Using this, the sculptures were built with many metal pieces, often using scrap metal united with this welding technique that was never used with artistic purposes before. Julio González and Pablo Picasso’s works, making use of this technique, are part of the modern language of Cubism.

Julio González, who was from Barcelona, is considered to be the father of iron sculpture and one of the most important artists in developing the 20th-century avant-garde movement. Picasso and Julio González were close friends, and they worked together from the late 1920s to the early 1930s, when González personally made some Picasso’s works as La Femme au jardin, which is in the museum’s permanent collection, and is a great example of sculpture built in iron.

Julio Gonzalez, in his early years, also worked in metalwork and painting.

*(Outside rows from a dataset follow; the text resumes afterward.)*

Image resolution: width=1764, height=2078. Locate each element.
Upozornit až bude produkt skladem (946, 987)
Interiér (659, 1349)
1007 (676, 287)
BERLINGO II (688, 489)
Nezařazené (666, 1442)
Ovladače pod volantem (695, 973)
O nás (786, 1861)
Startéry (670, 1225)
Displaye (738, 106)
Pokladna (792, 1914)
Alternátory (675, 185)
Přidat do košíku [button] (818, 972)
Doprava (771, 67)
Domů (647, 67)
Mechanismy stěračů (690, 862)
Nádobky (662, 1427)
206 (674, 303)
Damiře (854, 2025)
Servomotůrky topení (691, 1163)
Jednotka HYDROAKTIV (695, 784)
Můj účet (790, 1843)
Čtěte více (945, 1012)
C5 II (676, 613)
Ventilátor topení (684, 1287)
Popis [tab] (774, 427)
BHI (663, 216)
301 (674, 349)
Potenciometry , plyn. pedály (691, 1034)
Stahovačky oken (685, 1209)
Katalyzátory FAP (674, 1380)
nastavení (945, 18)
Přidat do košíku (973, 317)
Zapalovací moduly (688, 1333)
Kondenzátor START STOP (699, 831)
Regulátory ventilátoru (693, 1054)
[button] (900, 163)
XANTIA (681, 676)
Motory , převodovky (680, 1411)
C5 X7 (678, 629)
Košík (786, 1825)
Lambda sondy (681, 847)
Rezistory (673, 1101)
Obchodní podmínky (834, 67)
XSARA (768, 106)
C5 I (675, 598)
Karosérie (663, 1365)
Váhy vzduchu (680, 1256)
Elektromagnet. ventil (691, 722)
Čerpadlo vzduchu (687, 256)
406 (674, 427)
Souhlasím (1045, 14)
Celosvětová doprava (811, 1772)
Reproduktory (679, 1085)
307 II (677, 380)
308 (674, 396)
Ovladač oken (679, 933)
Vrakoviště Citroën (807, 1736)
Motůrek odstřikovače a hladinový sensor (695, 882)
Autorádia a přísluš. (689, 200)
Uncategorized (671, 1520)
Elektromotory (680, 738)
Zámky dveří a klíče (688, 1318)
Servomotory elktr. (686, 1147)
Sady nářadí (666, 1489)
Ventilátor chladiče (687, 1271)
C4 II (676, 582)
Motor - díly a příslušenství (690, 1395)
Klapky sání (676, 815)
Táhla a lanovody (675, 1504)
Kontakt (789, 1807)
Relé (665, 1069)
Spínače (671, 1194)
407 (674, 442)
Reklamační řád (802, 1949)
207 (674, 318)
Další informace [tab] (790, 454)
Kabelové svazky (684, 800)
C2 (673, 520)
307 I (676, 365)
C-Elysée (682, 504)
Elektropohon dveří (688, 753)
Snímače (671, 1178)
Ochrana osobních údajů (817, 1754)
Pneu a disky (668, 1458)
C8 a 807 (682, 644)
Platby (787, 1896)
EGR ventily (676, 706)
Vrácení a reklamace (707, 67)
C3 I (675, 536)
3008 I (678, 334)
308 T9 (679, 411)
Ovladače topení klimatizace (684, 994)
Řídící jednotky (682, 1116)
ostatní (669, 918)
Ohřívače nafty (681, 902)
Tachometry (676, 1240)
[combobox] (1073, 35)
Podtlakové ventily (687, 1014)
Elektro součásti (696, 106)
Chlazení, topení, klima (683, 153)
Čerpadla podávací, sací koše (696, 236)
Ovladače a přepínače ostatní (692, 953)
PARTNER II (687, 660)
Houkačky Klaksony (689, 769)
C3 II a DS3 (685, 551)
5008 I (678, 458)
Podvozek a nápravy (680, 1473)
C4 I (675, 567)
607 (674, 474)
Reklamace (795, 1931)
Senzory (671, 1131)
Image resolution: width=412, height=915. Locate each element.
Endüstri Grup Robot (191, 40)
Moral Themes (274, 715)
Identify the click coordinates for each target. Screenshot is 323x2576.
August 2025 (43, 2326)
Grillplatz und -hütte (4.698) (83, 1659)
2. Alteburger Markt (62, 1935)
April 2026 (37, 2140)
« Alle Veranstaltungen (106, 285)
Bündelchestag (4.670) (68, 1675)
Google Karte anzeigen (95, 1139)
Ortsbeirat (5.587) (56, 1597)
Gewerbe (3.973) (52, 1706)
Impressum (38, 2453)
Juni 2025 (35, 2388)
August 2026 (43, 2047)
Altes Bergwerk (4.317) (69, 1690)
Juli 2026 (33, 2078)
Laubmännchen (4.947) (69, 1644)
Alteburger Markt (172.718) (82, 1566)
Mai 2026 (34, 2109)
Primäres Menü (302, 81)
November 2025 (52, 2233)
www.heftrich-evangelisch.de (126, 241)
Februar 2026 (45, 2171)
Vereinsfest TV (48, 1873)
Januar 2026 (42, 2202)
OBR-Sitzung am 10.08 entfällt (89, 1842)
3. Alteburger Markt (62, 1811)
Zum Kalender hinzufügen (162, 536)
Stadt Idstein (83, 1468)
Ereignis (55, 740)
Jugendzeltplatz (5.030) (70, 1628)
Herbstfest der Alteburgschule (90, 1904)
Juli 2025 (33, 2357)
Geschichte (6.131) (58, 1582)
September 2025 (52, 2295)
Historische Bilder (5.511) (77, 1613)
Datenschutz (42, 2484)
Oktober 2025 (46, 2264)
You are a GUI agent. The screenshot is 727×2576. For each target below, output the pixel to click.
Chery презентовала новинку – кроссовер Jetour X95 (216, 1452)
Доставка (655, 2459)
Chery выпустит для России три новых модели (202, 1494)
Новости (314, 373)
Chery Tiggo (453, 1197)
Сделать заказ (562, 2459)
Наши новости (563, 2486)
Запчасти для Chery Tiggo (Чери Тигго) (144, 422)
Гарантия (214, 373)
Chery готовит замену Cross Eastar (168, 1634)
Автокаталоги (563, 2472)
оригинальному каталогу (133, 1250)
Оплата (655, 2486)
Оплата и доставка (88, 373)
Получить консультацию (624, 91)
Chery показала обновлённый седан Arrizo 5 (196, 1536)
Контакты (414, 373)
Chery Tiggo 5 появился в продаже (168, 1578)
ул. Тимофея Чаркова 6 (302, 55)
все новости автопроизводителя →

Since 1925, he was devoted exclusively to sculpture, while also making important production drawings of sculpture.

Post-war sculptors like Eduardo Chillida and Jorge Oteiza are heirs of this kind of sculpture from the avant-garde period. Chillida’s work is closely bound up with nature, and Oteiza’s one more, with a type of sculpture imbued with the concept of abstraction with a constructivist trend. David Smith, an American sculptor linked to Abstractionism, also confessed to be Julio González’s heir, whom he had personally met.

An input to the avant-garde Spanish sculpture of the 20th-century was the sculpture linked to the surrealist object definition. Salvador Dalí, Joan Miró and Oscar Domínguez, three painters who lived in Paris, were essential to the surrealist object definition. The first of them, Dalí, who invented el objeto surrealista de funcionamiento simbólico (the surrealist object of symbolic functioning), was an essential figure. His work, Portrain of Joella, at the Reina Sofia Museum, is important because it is unique.

The second, Joan Miró, starting with the collage technique, introduced poetical suggestions to this new language and broke with traditional techniques. Joan Miró also worked in Paris and was a pioneer. After the end of the war, he conducted another type of imaginative sculpture that departed from the ways of Picasso, Arp or Ernst. Finally, the Canary painter Oscar Domínguez used, founded and manufactured objects using the Dalí concept, but pursued his own world of meaning and was able to produce an important number of high-quality surrealist objects.

Another important sculptor was Alberto, who also made paintings like Julio Gonzalez; he worked in Spain and during the years of the avant-garde, only travelled to Paris for the installation of the monumental work showed outside of the Spanish Pavilion at the International Fair of 1937.

Spanish sculpture and its styles were associated with different time periods. However, there was some overlapping too, like Modernist Spanish sculpture, in cases, merged with elements from avant-garde and abstract styles. Discovering many more names, masterpieces and techniques from the world of Spanish sculpture would be of interest to any admirer of art.